Thank
you for the opportunity to present the views of the California Public
Interest Research Group, a non-profit, non-partisan public interest
advocacy organization. CALPIRG uses a variety of strategies to advance
consumer, democracy and public health and safety reforms. We lobby the
legislature as well as county and city governments, we publish research
reports and educational literature, we litigate when necessary and we
sometimes bring issues directly to the people through ballot initiative
and referendum campaigns.
No
matter what strategy CALPIRG or other groups – of any political or
idealogical stripe seeking to petition their governments on behalf of
the people – select to advance public policy, it is critical that we
have a diverse and antagonistic media competing to cover local,
regional and state news in depth and to cover it fairly.
It
has become harder and harder to win public interest campaigns,
especially in California, due to the high-cost of purchasing
advertising in the already-too-concentrated media. Of course, this has
not stopped industry from purchasing massive ad buys—but without a
variety of television stations and newspapers competing to cover the
public interest stories that led to those ad buys, it will get even
harder.
As
you know, in 1945, the Supreme Court declared that "the widest possible
dissemination of information from diverse and antagonistic sources is
essential to the welfare of the public, that a free press is a
condition of a free society." Your longstanding structural rules to
preserve that should not be weakened.

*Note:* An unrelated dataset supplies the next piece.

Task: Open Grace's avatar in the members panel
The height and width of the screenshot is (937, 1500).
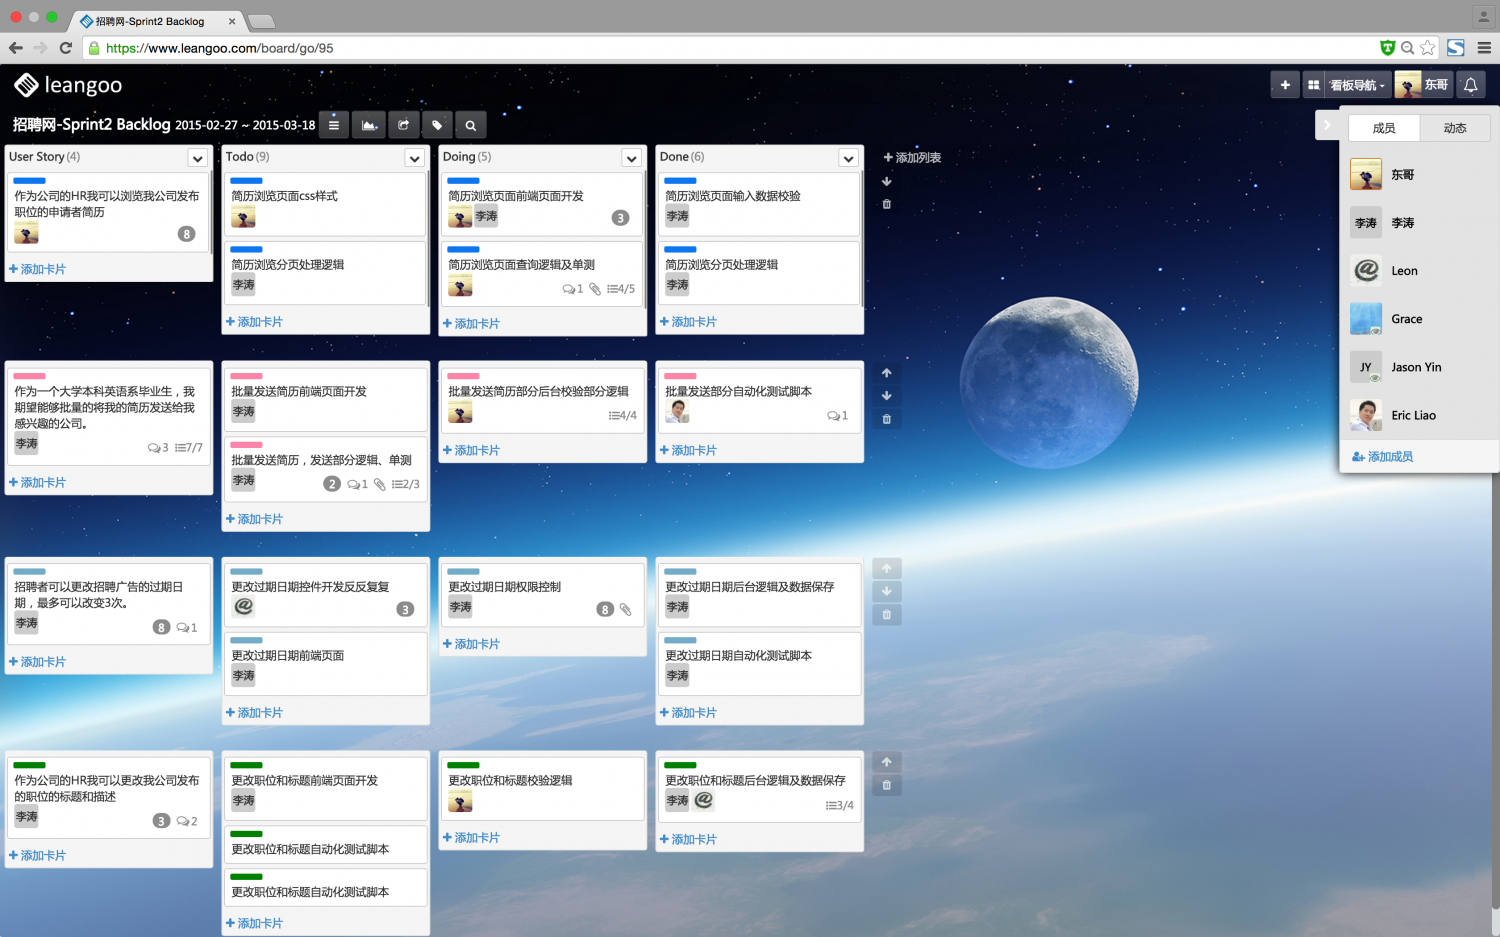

The Court decision rejecting your
previous attempt to weaken them should be seen as an opportunity to go
back to the drawing board and do the right thing— instead, to
strengthen the media ownership rules that help ensure the welfare of
the public and a free society.
Indeed,
the revelations from California’s U.S. Senator Barbara Boxer that a
suppressed recent FCC report shows that locally-owned television
stations aired 3.5 more minutes’ worth of on-location local news
reports than non-locally owned stations and that network owned and
operated (O&O) stations (those owned by ABC, CBS, NBC and Fox)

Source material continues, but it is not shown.